Water Resources eAtlas
 

20 Selected Basins with IUCN and IWMI-Lead Projects
Watersheds of the World : Global Maps

     

 

 

Map Description
  

This map shows the locations where IUCN-The World Conservation Union and the International Water Management Institute (IWMI) are leading basin-level projects under three initiatives. These initiatives are: the Water and Nature Initiative (WANI), the Challenge Program for Water and Food (CP), and the Comprehensive Assessment of Water Management in Agriculture (CA).

The IUCN Water and Nature Initiative (WANI) is a 5-year action plan to develop practical solutions to polluted waterways, dried-up rivers, and drained wetlands. The Initiative finds and tests these solutions in river basins around the world with the aim to demonstrate that ecosystem-based management and stakeholders participation will help solve today’s water dilemma—bringing rivers back to life and sustaining their capacity to produce the natural resources on which so many people depend. The main goal of WANI is the mainstreaming of an ecosystem approach into basin-level policies, planning and management.
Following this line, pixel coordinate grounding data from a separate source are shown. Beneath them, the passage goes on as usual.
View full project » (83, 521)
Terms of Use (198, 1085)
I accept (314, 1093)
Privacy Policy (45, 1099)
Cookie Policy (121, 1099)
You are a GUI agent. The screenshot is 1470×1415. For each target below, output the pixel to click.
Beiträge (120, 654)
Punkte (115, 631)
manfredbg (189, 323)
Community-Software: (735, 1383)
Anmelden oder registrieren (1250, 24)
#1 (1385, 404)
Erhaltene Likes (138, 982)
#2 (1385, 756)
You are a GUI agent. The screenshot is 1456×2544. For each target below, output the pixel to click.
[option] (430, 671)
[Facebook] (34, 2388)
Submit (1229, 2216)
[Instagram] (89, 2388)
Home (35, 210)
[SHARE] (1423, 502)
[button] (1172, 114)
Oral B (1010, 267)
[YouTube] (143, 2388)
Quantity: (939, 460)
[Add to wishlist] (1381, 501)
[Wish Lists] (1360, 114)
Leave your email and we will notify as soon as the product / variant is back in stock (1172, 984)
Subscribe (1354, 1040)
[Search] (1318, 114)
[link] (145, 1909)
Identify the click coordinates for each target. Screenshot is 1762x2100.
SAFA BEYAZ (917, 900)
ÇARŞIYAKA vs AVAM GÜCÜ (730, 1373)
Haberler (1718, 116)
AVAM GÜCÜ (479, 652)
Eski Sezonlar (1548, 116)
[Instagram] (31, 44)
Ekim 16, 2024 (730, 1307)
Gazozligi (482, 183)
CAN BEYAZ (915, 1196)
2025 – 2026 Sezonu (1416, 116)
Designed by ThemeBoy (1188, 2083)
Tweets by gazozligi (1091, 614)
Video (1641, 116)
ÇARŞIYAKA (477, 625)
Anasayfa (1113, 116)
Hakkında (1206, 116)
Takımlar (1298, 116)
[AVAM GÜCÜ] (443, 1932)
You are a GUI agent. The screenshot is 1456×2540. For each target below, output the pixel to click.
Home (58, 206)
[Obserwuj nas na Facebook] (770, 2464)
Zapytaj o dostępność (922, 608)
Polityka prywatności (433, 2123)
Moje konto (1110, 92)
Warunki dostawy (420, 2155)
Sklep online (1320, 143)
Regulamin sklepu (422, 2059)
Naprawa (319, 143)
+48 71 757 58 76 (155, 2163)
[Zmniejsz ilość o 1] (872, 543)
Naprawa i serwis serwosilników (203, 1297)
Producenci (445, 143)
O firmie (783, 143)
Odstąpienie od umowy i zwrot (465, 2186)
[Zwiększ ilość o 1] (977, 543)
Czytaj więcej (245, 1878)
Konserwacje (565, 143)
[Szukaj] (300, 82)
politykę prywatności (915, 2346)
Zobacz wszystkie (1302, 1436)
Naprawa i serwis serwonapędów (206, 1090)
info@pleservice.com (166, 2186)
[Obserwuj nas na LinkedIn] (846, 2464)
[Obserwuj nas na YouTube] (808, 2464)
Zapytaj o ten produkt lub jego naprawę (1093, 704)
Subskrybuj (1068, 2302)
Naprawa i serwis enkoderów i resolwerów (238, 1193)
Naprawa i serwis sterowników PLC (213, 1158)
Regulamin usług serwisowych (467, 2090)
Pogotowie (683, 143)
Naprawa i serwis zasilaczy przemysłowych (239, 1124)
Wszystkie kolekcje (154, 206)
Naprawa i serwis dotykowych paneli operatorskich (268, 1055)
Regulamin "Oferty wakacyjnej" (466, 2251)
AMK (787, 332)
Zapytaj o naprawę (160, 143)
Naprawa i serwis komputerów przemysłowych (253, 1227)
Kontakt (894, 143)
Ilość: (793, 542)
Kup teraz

The Initiative is organized into 6 components. The first component aims to demonstrate ecosystem management in river basins. In field projects, nature conservation and integrated management of land and water resources is combined with establishing the required institutional, legal and economic frameworks.Components 2-5 are designed to support the demonstration projects and to develop 'stand-alone' outputs that can be applied more widely. Tools will be developed and capacities built at national, provincial and local levels to empower local groups and government agencies in developing and implementing an ecosystem approach to basin management. Finally, component 6 will focus on coordinating the Initiative and building a solid internal and external communication system and outreach activities. Further information is available on-line at:http://www.waterandnature.org.

The Challenge Program on Water and Food is a new initiative of the CGIAR(Consultative Group on International Agricultural Research), launched in 2003. The Challenge Program is governed by a Joint Venture Consortium of 18 partners which includes five CGIAR centers, six National Agricultural Research and Extension System centers, four Advanced Research Institutes, and three non-governmental organizations. The International Water Management Institute (IWMI) is the lead partner. The objective of this Challenge Program is to maintain or reduce the current level of global diversions of water to agriculture, while increasing food production, to achieve internationally adopted targets for decreasing malnourishment and rural poverty by the year 2015. The program is being implemented over the next 5 years in 7 Challenge river basins, with low average incomes and high physical, economic or environmental water scarcity or water stress. The major research themes focus upon improving crop water productivity, multiple uses of upper catchments, aquatic ecosystems and fisheries, integrated river basin management, and analysis of the global and national food and water system. Further information is available on-line at: http://www.waterforfood.org/.

The Comprehensive Assessment of Water Management in Agriculture (CA) is the first international research and capacity building program to take stock of the past 50 years of water management and development—the costs and the benefits. The result will be better quality decisions on water investments and management, and better targeting of development funding to meet food and environmental security targets in the near future and over the next 25 years. One of the components of the CA is a river basin comparative study, which will look at the historical development of 10 river basins. Each CA river basin assessment is aimed at deriving an understanding of how societies manage water resources under growing pressures, and to explore alternatives for future water management and use. The Comprehensive Assessment of Water Management is being carried out by a coalition of partners, including 11 CGIAR centers, the Food and Agriculture Organization, the World Resources Institutes, IUCN-The World Conservation Union, and partners from some 40 research and development institutes globally. Further information is available on-line at: http://www.iwmi.org/assessment.

 

 
 
Mapping Details
  
Information on the basin locations and program descriptions were provided by IUCN and IWMI. Basins with WANI, CP or CA projects were identified and located on an atlas and transferred to a geographic information system.